On August 16, 2012 the EPA published final
rules that extend New Source Performance Standards (“NSPS”) and National Emission Standards for Hazardous Air Pollutants
(“NESHAPs”) to certain exploration and production operations. The final rule requires the use of reduced emission completions
or “green completions” on all hydraulically fractured gas wells constructed or refractured after January 1, 2015. The
EPA received numerous requests for reconsideration of these rules from both industry and the environmental community, and court challenges
to the rules were also filed. In response to some of these challenges, the EPA amended the rule to extend compliance dates for
certain storage vessels and may issue additional revised rules in response to additional such requests in the future. Only a portion
of these new rules appear to affect the Sponsor’s operations at this time by requiring new air emissions controls, equipment
modification, maintenance, monitoring, recordkeeping and reporting. Although these new requirements will increase the Sponsor’s
operating and capital expenditures and it is possible that the EPA will adopt further regulation that could further increase the Sponsor’s
operating and capital expenditures, the Sponsor does not currently expect such existing and new regulations will have a material adverse
impact on its operations or financial results.
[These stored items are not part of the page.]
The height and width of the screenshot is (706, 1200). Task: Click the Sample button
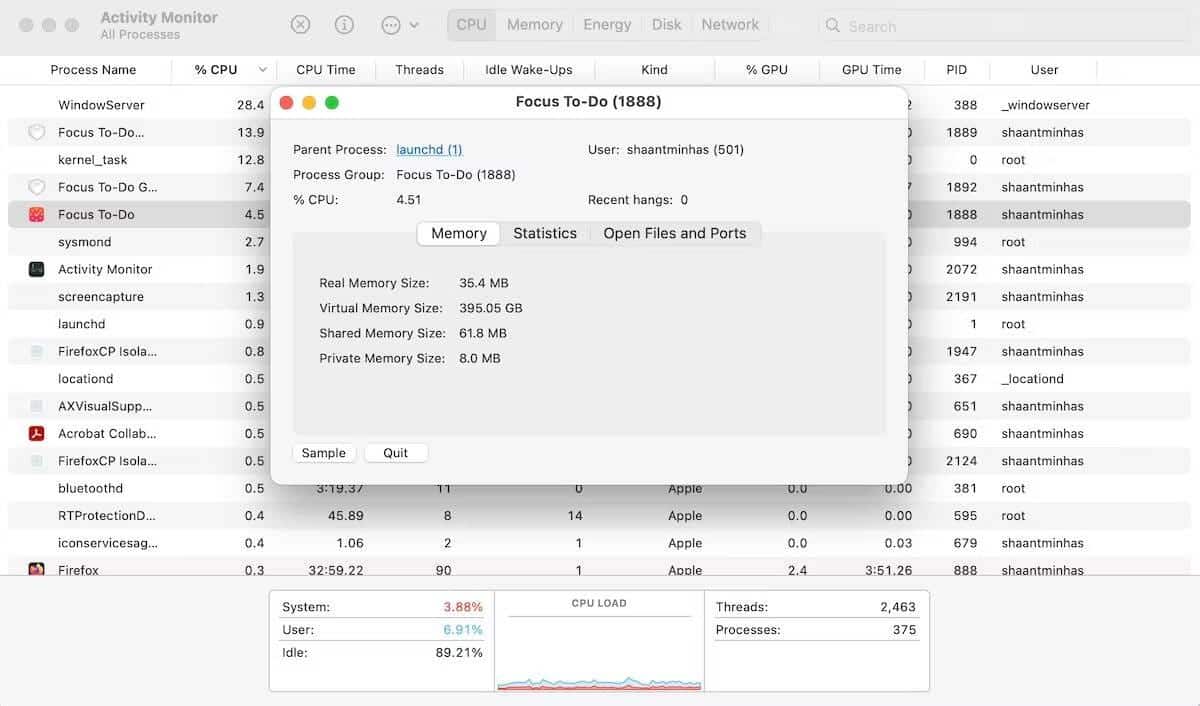coord(324,452)
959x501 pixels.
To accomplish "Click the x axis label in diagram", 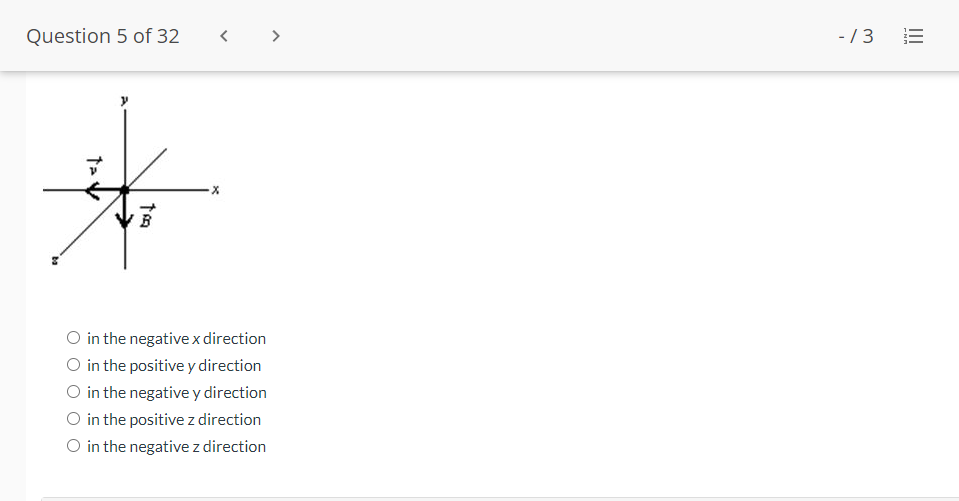I will coord(215,190).
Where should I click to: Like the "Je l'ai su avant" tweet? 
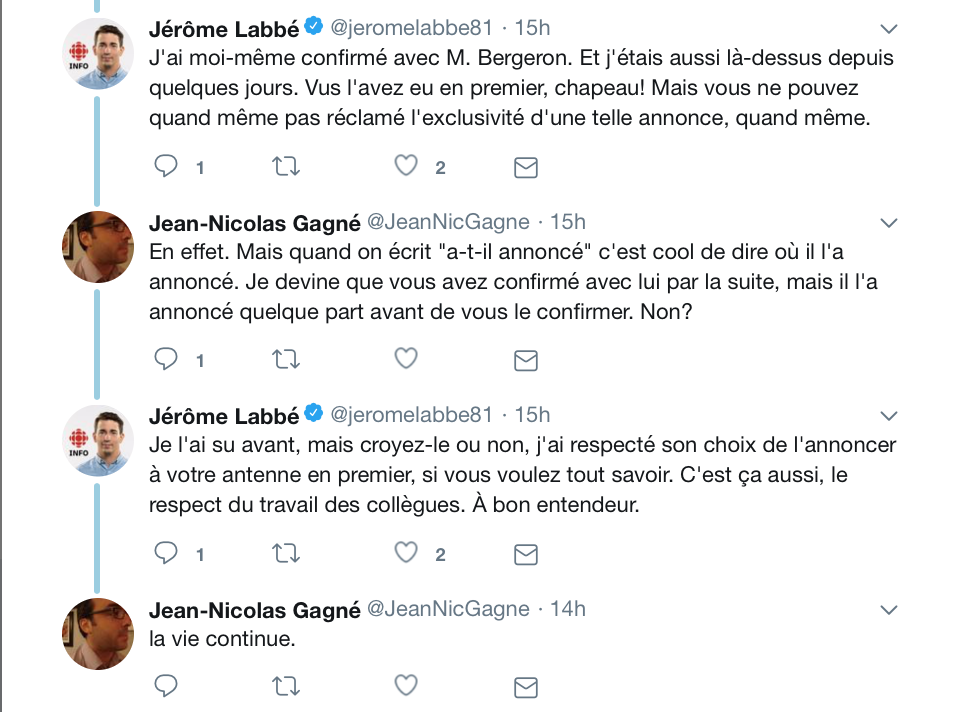[406, 553]
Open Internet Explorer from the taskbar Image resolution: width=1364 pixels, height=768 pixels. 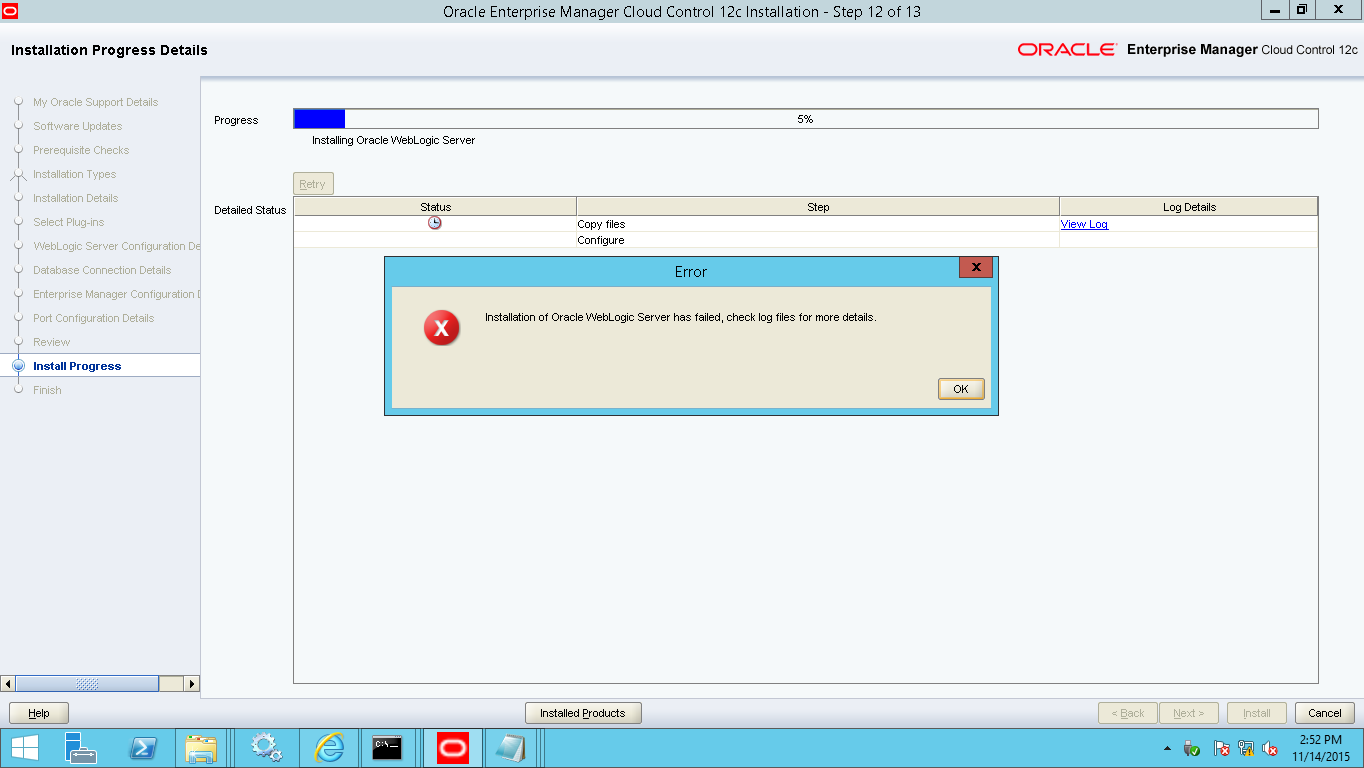click(x=328, y=748)
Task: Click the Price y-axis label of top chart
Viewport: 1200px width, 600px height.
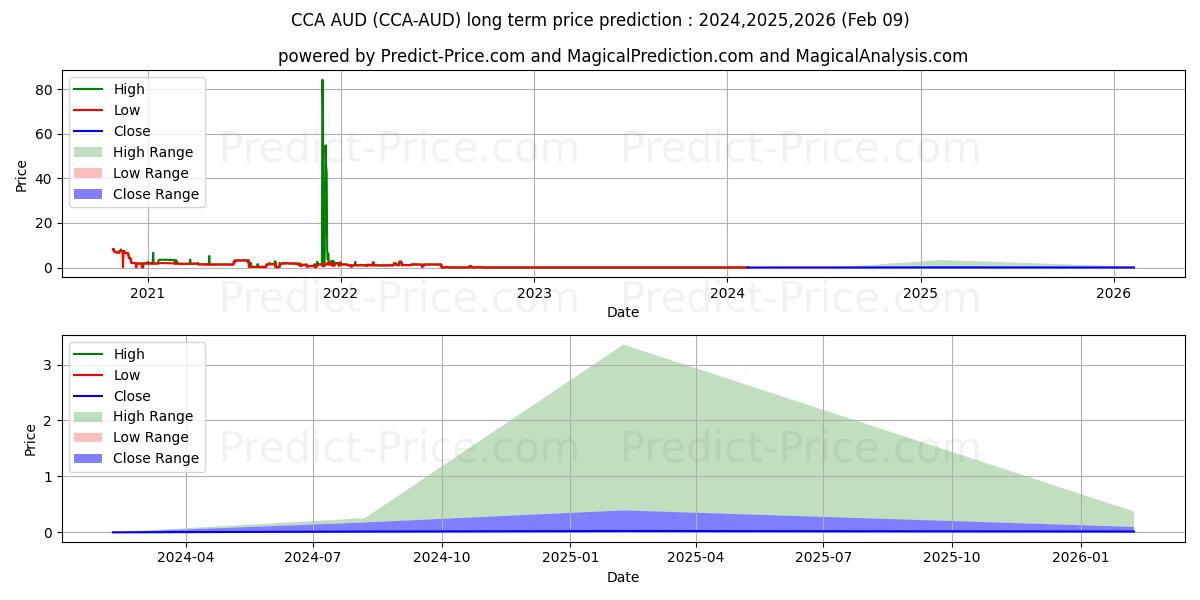Action: [22, 175]
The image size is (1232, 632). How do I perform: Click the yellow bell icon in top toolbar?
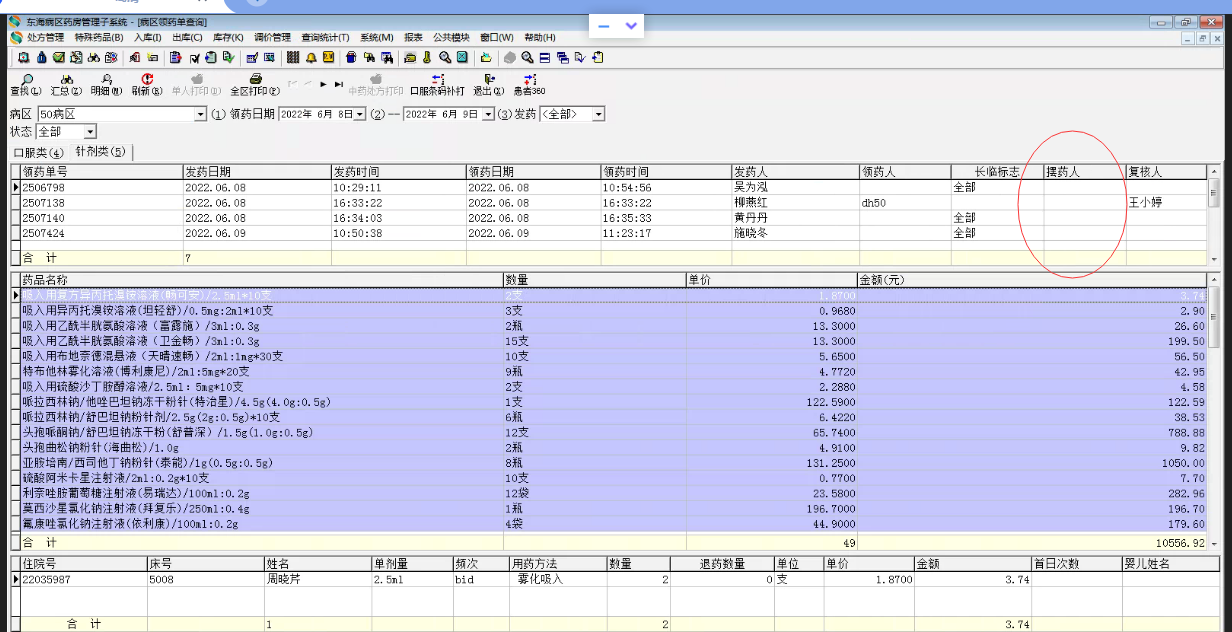[312, 58]
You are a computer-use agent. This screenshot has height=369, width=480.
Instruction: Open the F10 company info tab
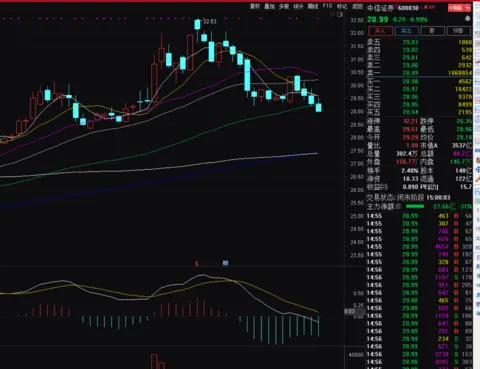(327, 6)
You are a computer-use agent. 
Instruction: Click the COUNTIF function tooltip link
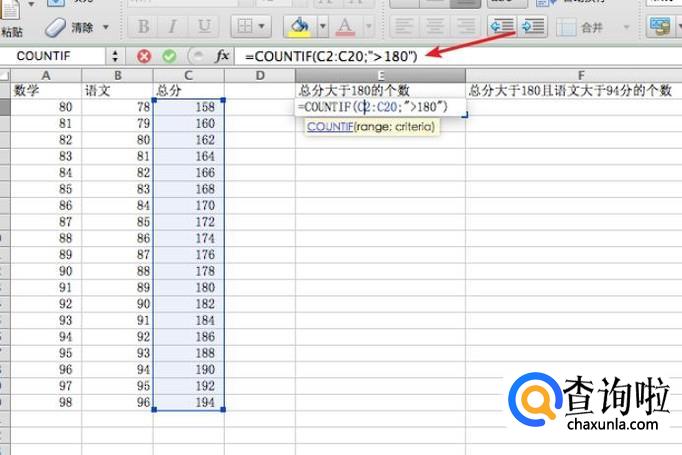[x=329, y=127]
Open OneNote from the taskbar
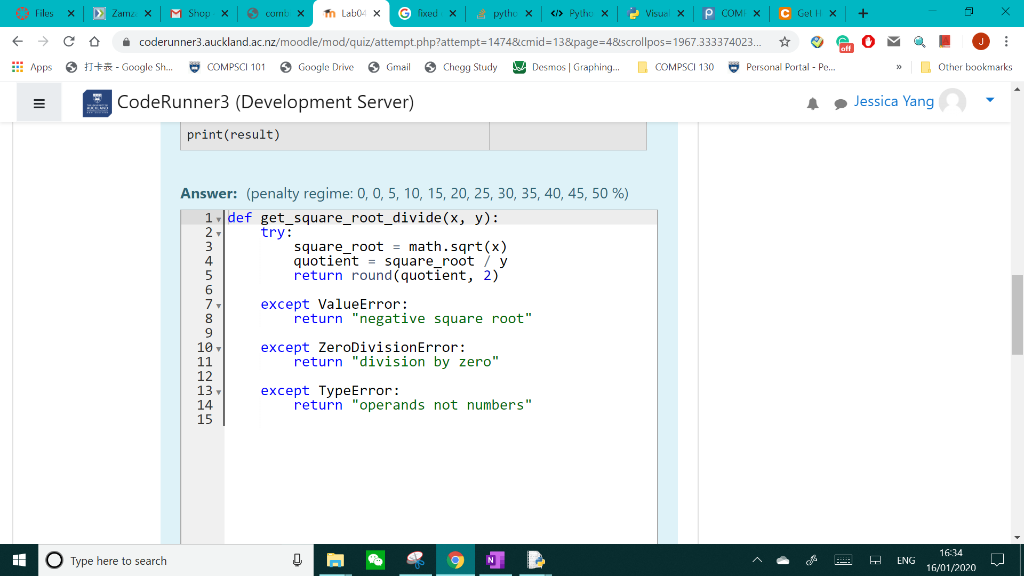 point(495,560)
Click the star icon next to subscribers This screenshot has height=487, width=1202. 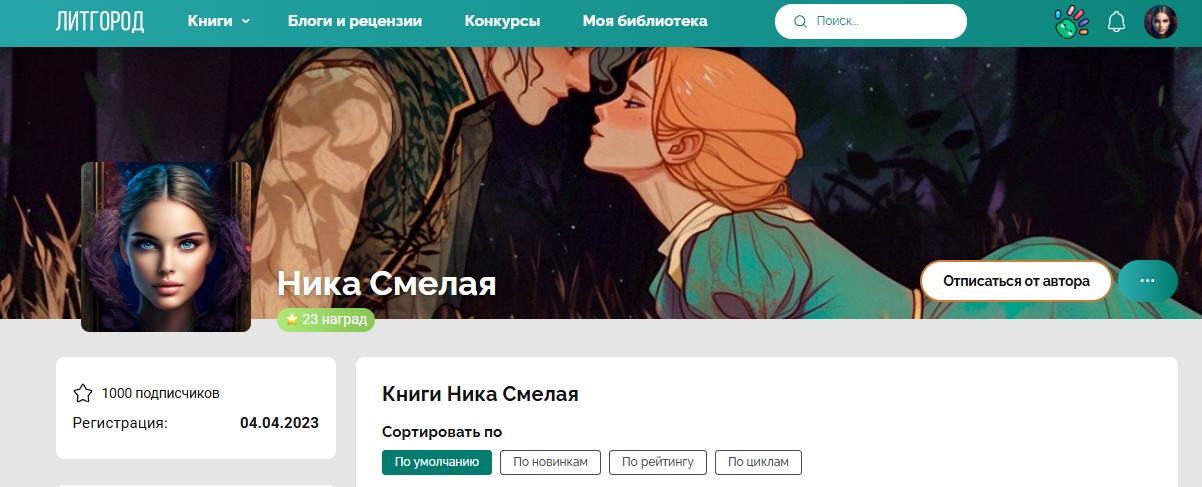click(x=83, y=393)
Some states have adopted, and other states are
considering adopting, regulations that could restrict or impose additional requirements relating to hydraulic fracturing in certain circumstances,
including the disclosure of information regarding the substances used in the hydraulic fracturing process. Such federal or state legislation
could require the disclosure of chemical constituents used in the fracturing process to state or federal regulatory authorities who could
then make such information publicly available. Disclosure of chemicals used in the fracturing process could make it easier for third parties
opposing hydraulic fracturing to initiate legal proceedings against producers and service providers based on allegations that specific
chemicals used in the fracturing process could adversely affect groundwater. In addition, if hydraulic fracturing is regulated at the
federal level, the Sponsor’s and the third-party operators’ fracturing activities could become subject to additional permit
requirements or operational restrictions, to associated permitting delays and potential increases in costs. In December 2014, the
Governor of New York announced that the state would maintain its moratorium on hydraulic fracturing in the state. Further, some local
governments have imposed moratoria on drilling permits within city limits so that local ordinances may be reviewed to assess their adequacy
to address such activities. Similar measures could be considered or implemented in the jurisdictions in which the Underlying Properties
are located. However, in May 2015, the Texas legislature enacted a bill preempting local bans on hydraulic fracturing. Meanwhile,
in Texas, specific oil and natural gas regulations apply to oil and gas operations, including the drilling, completion and operations
of wells, and the disposal of waste oil and salt water. In October 2023, the Texas Railroad Commission (“RRC”) announced
draft amendments to its water protection rules to, among other things, encourage waste recycling. There are also procedures incident
to the plugging and abandonment of dry holes or other non-operational wells, all as governed by the applicable governing state agency.
As an example, the RRC adopted rules in 2014 requiring companies seeking permits for disposal wells to provide seismic activity data
in permit applications. The rules also allow the RRC to modify, suspend, or terminate permits if a disposal well is determined to
be causing seismic activity. Determinations by the RRC under these rules may adversely affect our operations.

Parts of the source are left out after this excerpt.